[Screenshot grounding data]
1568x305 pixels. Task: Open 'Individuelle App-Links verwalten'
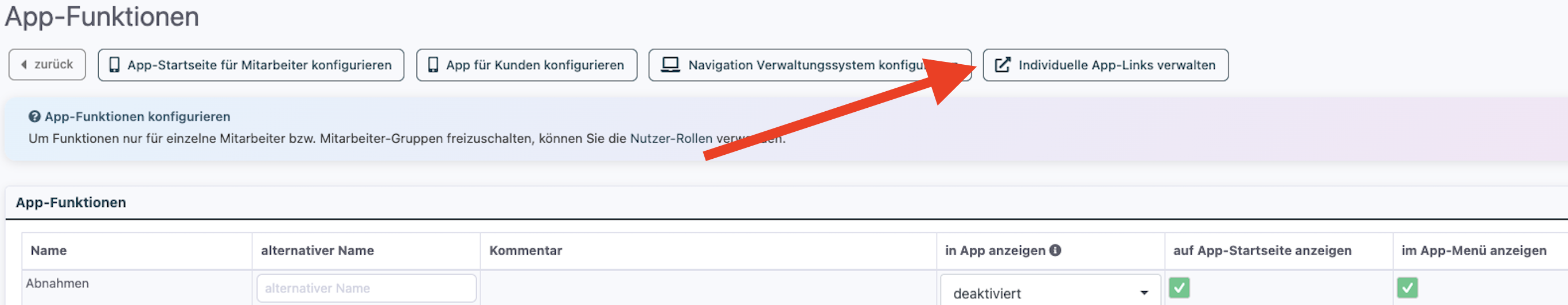coord(1116,65)
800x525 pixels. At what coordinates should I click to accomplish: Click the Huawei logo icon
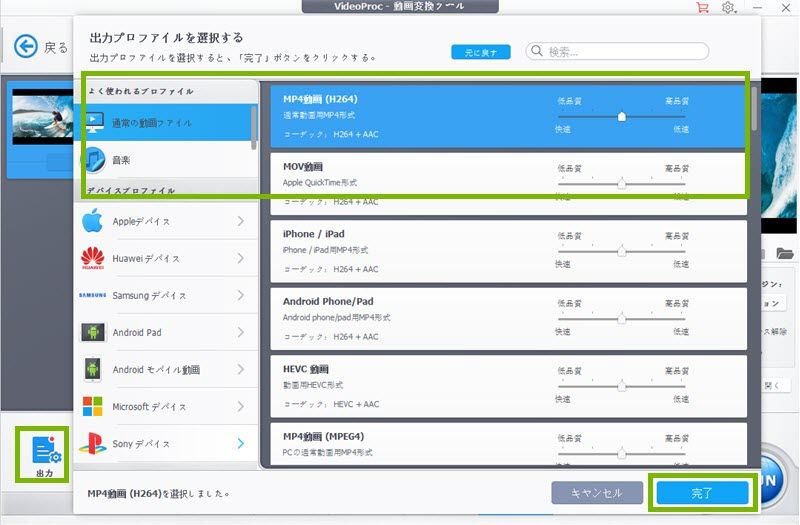coord(93,258)
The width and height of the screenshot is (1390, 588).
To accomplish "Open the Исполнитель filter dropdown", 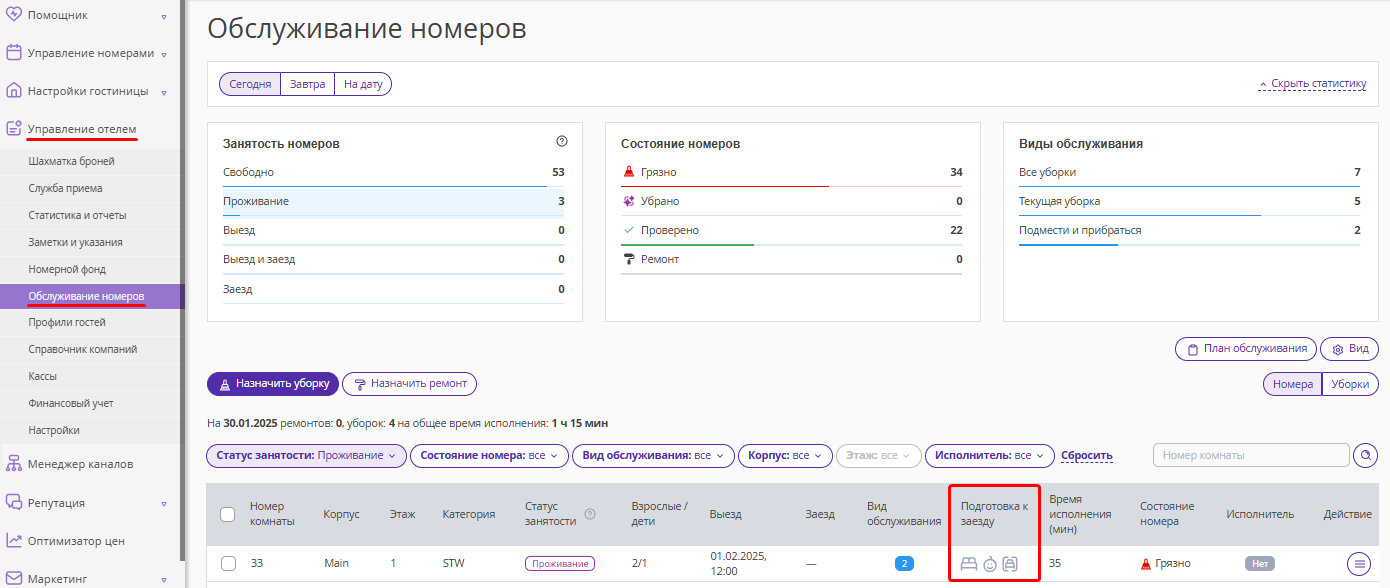I will point(989,456).
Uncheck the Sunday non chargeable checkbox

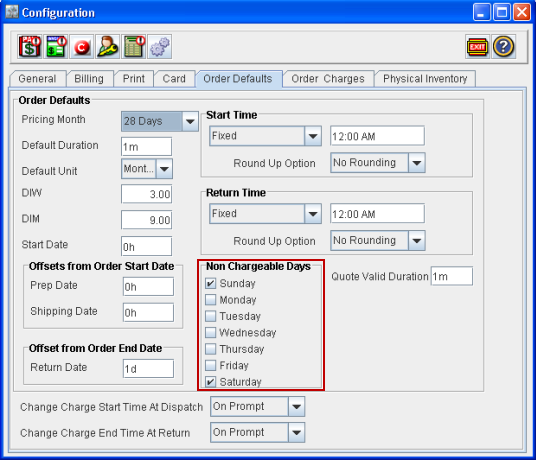pyautogui.click(x=211, y=283)
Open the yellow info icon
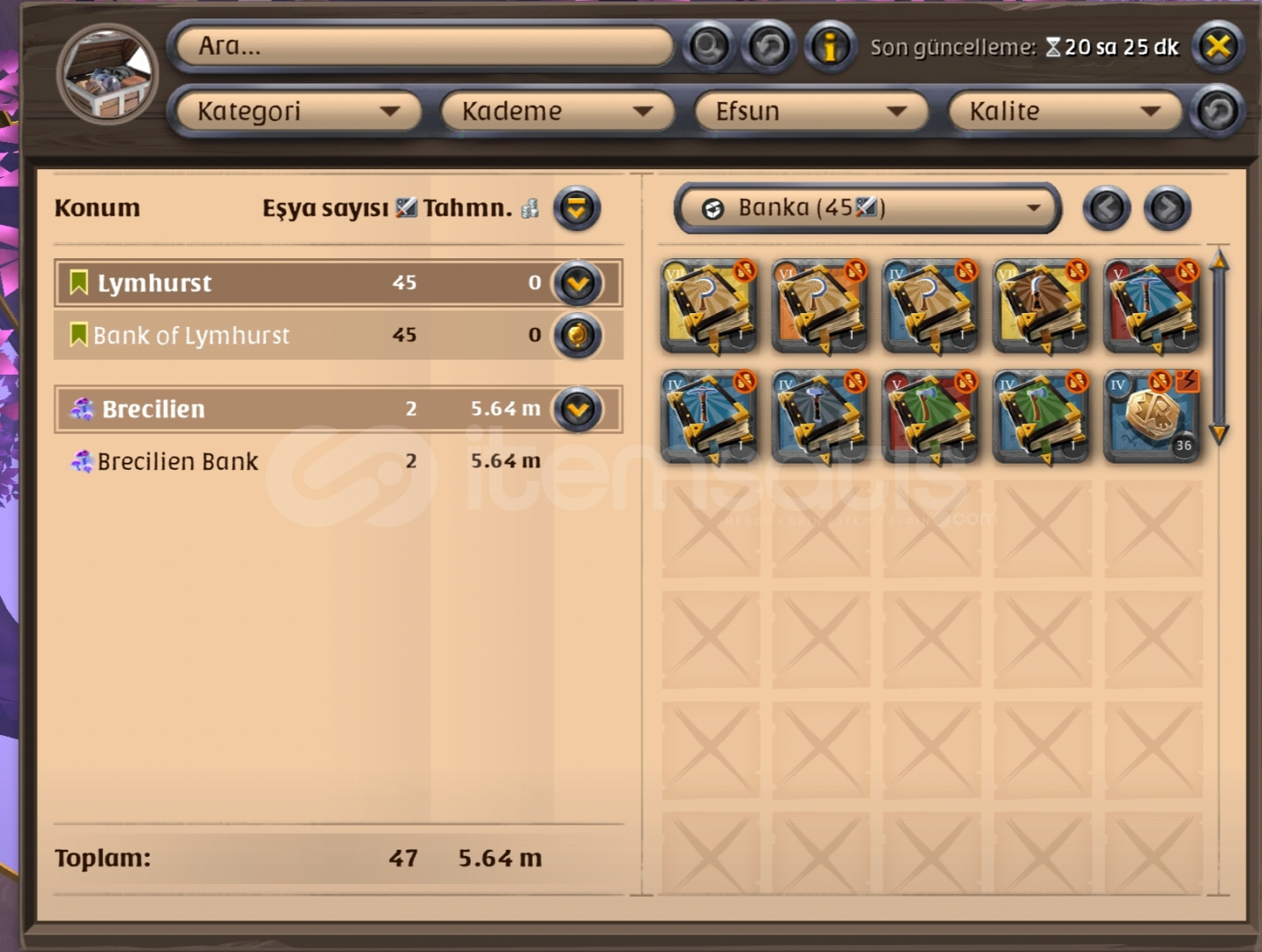1262x952 pixels. click(x=830, y=46)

● How to complete this task
Extract exactly the lines above from the line containing "Uncheck the Sunday non chargeable checkbox" through the last one, both ends included, but not the pictures.

● Solved exercise
Uncheck the Sunday non chargeable checkbox

pyautogui.click(x=211, y=283)
Open the yellow info icon
1262x952 pixels. click(x=830, y=46)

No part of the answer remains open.